COLPA’s filing was joined by Agudath Israel of America, The Agudas Harabbonim of the United States and Canada, the Rabbinical Council of America, the National Council of Young Israel, and Torah Umesorah. The brief outlined the halachic considerations that make it necessary for Rabbis to live near their shuls, chiefly due to Shabbos observance and a daily need to be present at tefillos and shiurim.

Rabbi Chaim Dovid Zwiebel, executive vice president, commented that FFRF’s very name bespeaks their motivation in pursuing the case and said that “happily, the Court of Appeals was of a different mind.”

The Orthodox Union had joined a brief on behalf of several Christian organizations, focusing on the scale of the impact that striking the exemption would have on religious institutions, as well as its longstanding status in the tax code.

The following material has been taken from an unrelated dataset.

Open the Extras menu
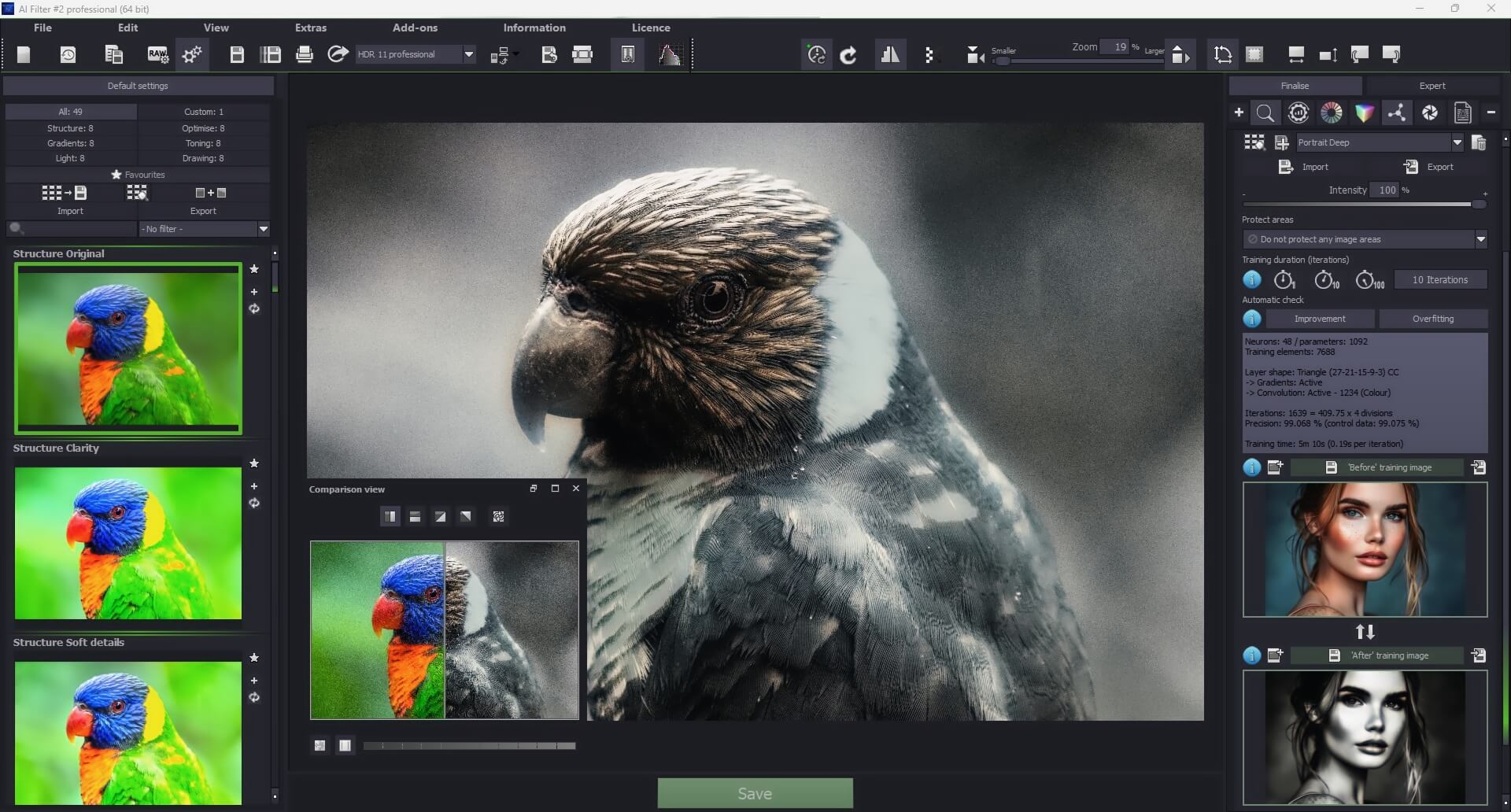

The OU’s President Moishe Bane commended the court’s ruling and said that the exemption merely recognizes the unique nature of the clergy profession.

“Clergy of all faiths are often ‘on-call’ around the clock to serve their congregants,” he said. “They should not be penalized for doing so; nor should they be required to treat housing allowances provided by their congregations as disposable income.”

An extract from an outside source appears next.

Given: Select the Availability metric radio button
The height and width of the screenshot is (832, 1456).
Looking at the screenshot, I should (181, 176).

FFRF’s Co-President, Annie Laurie Gaylor, who was one of the plaintiffs, criticized the court’s decision, saying the exemption “is so clearly a handout to churches and clergy, and it so clearly shows preferential treatment and discriminating in favor of ministers.”

Over the decades, courts weighing questions of church and state separation have relied on the three-pronged test set out in the 1971 decision, Lemon v. Kurtzman, that laws must serve a secular purpose, neither advance nor impede religion, and not involve “excessive entanglement with religion.”

In more recent years, the Supreme Court has shifted to determining such cases by viewing laws in historical context and moved away from Lemon, a move largely cheered by advocates of faith groups, as it has opened greater access to funding and taken a more liberal approach to the permissibility of religious expressions in the public forum.

In the present case, the appeals court found that the parsonage tax exemption was permissible according to both standards.

Mr. Lewin said that in addition to the practical value of protecting the parsonage exemption, the fact that judges felt it passed muster under Lemon is an important precedent that could have broader ramifications.

“The Lemon test is very flexible,” he said. “In the past it has mostly been used to strike down provisions that help religious individuals or organizations, but this court used the very same test to uphold one of those provisions, which is a trend we hope will continue.”